A survey of nannies on Todaysparent.com revealed that many don’t even
get a gift on their birthdays or at Christmas. Those who did made it clear
that it meant a lot. “One family I worked for would leave me little notes,
flowers or baking as a way to show that they valued the work I did for them,” says
Vicki Sims, nanny to two girls. “It does take a bit of effort, but it’s
worth it.”

10. Don’t worry about the previous nine items.

Half a century ago, a guy named Dr. Spock told parents, “You know more
than you think you do.” Then along comes a blasted magazine article to
point out all the things you’re forgetting.

Of course, that’s not the point.
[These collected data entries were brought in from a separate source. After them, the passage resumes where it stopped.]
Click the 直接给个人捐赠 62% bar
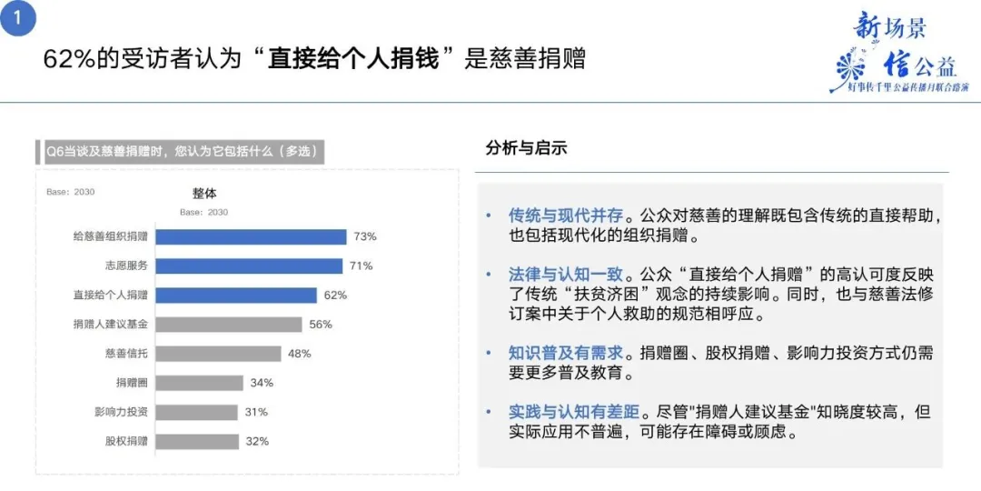 point(236,295)
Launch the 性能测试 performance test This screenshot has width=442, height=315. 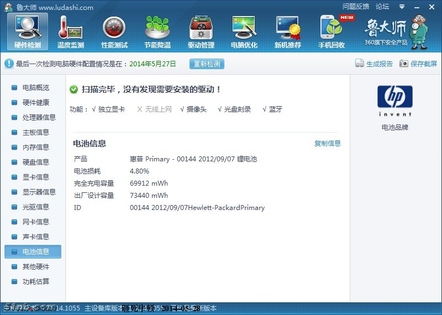pos(114,32)
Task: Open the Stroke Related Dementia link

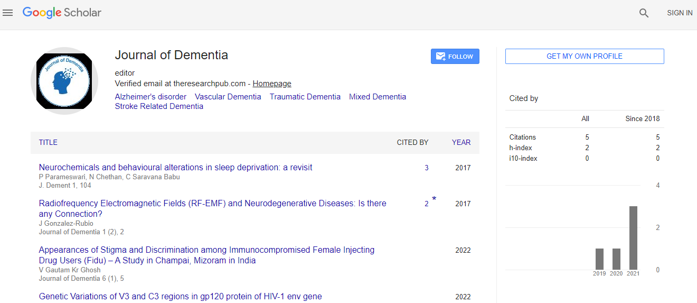Action: pos(159,106)
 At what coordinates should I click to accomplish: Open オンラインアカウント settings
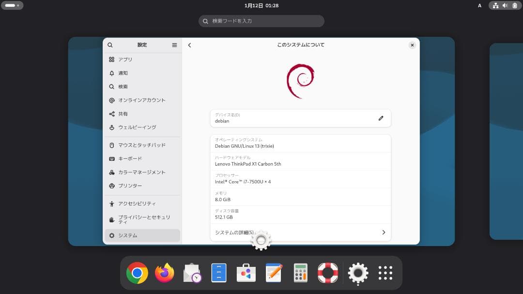[141, 100]
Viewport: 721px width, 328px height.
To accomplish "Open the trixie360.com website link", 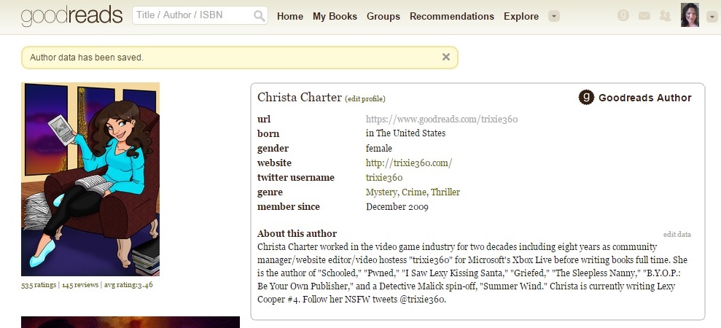I will (x=408, y=163).
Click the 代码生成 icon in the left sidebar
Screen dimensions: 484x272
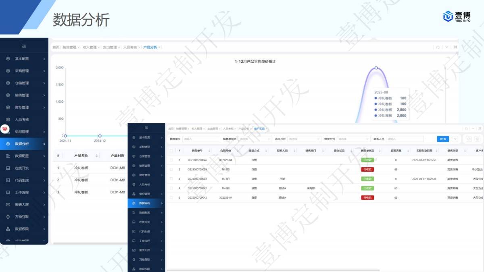(x=8, y=180)
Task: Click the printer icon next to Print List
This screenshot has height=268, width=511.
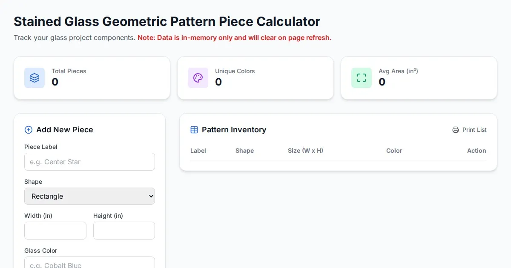Action: (456, 130)
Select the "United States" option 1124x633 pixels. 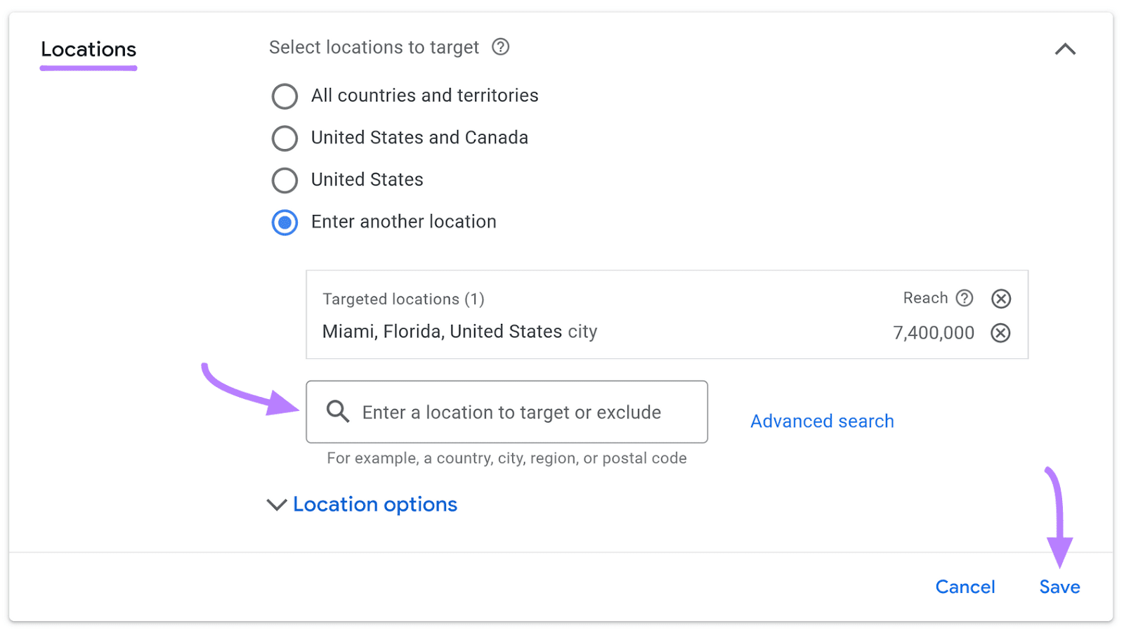pyautogui.click(x=285, y=181)
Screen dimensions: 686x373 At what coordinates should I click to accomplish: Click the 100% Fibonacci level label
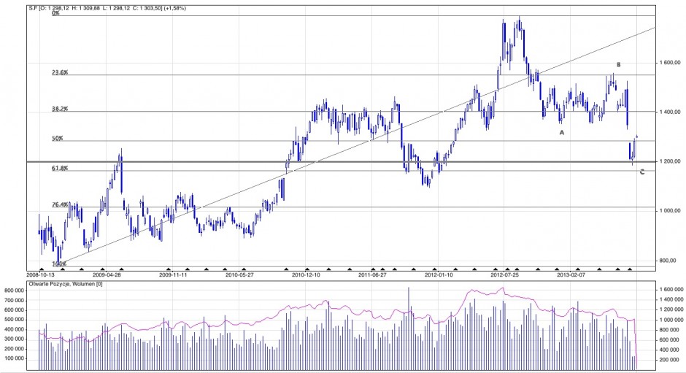click(59, 264)
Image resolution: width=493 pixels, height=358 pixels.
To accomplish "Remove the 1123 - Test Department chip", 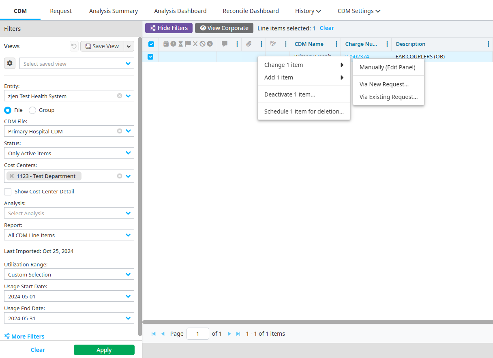I will 12,176.
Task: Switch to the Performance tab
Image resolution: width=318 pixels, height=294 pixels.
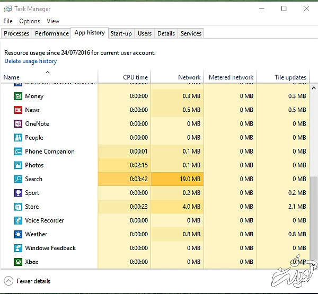Action: click(52, 33)
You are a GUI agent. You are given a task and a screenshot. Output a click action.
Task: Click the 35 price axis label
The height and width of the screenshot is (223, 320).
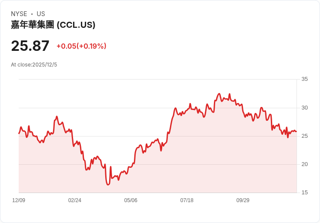(x=304, y=79)
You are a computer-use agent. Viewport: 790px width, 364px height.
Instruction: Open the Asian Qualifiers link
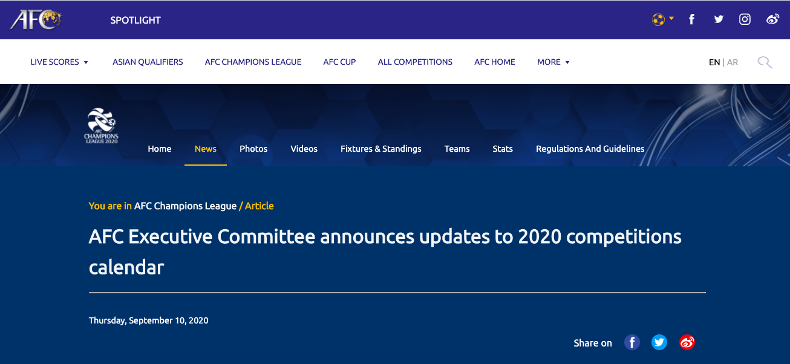[148, 62]
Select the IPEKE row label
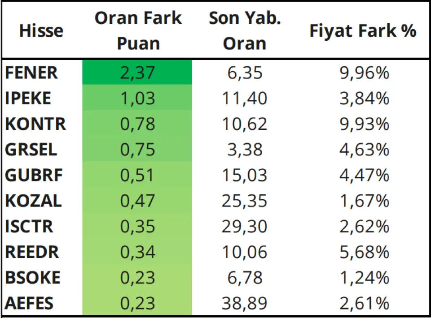This screenshot has height=318, width=431. [28, 98]
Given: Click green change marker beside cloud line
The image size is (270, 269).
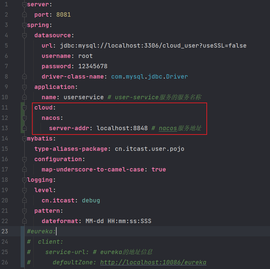Looking at the screenshot, I should [x=22, y=108].
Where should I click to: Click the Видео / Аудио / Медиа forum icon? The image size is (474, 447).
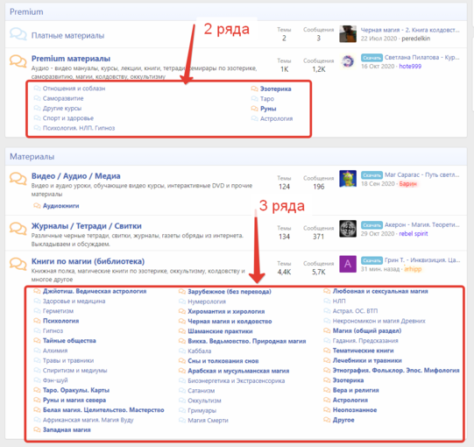pyautogui.click(x=18, y=179)
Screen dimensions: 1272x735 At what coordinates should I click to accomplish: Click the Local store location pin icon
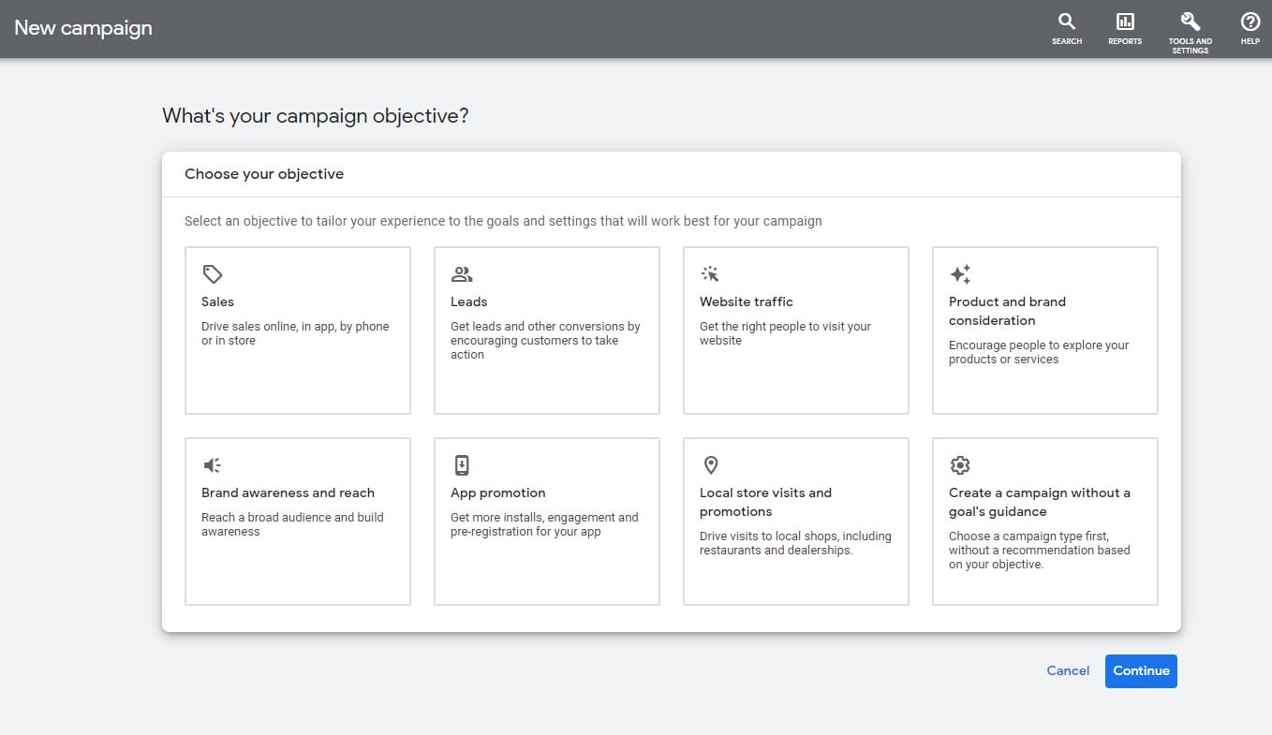pos(711,465)
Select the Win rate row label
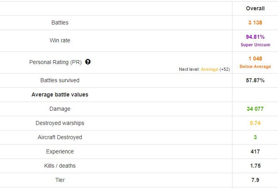The height and width of the screenshot is (189, 278). point(60,40)
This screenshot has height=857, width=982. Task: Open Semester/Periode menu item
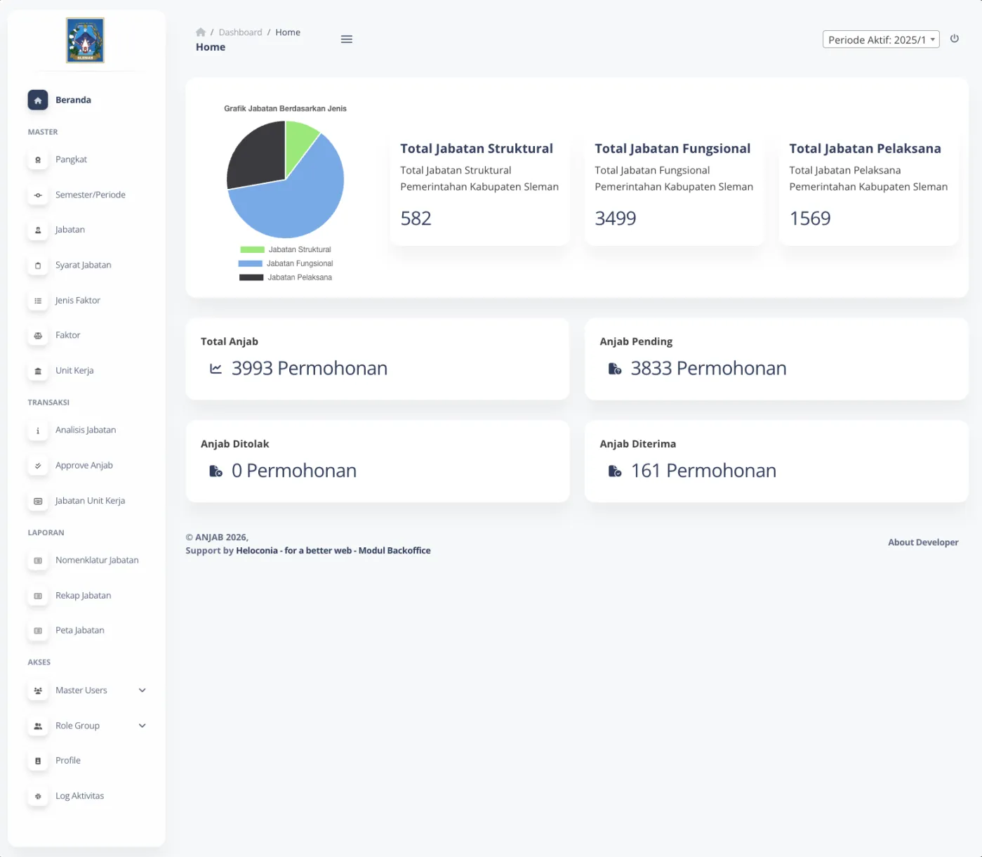[90, 195]
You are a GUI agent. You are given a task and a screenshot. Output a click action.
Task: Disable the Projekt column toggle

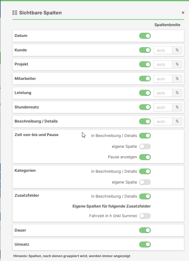pyautogui.click(x=145, y=64)
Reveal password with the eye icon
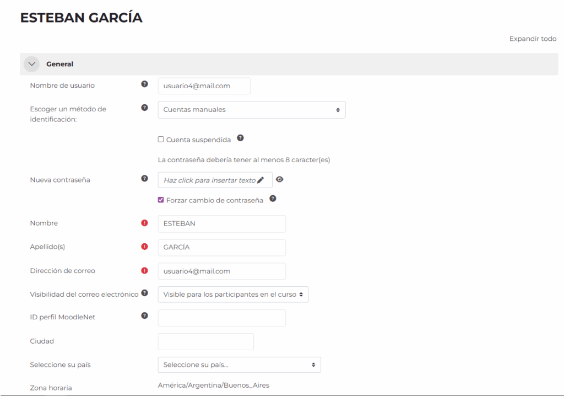The width and height of the screenshot is (564, 396). pos(280,180)
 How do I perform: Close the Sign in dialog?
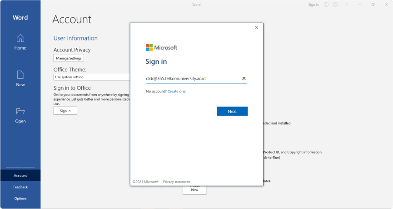pos(256,27)

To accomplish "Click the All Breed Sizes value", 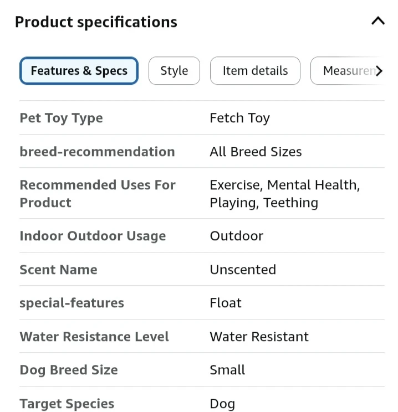I will 256,152.
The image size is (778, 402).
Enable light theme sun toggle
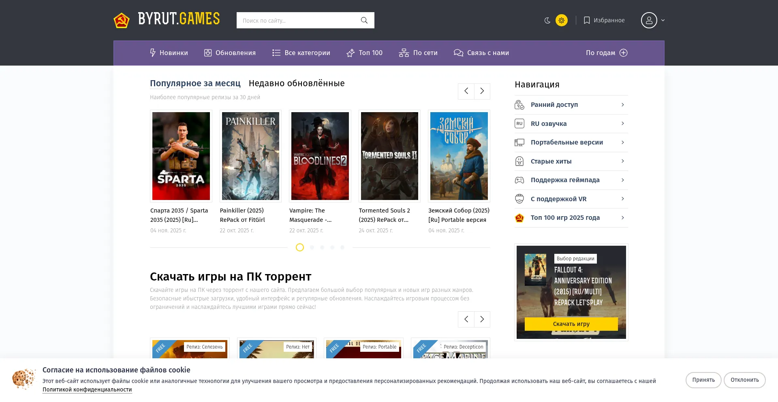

All the goals we’ve listed are
worth striving for, but no one will ever accomplish all of them, every day.
So don’t beat yourself up trying to do the impossible. And while there
may be dads who have hang-ups about bringing the best cupcakes to daycare,
this is mainly a chick thing. “Their expectations are going through the
ceiling,” Schäfer says of moms. “Look for improvement as opposed
to perfection.”

It’s easier to be realistic if you spend time with others in similar
situations. “So many women tell me one-on-one how awful they feel because
they don’t like to play Barbies for four hours. They think that’s
what good mothers do, and that every mother is doing it.”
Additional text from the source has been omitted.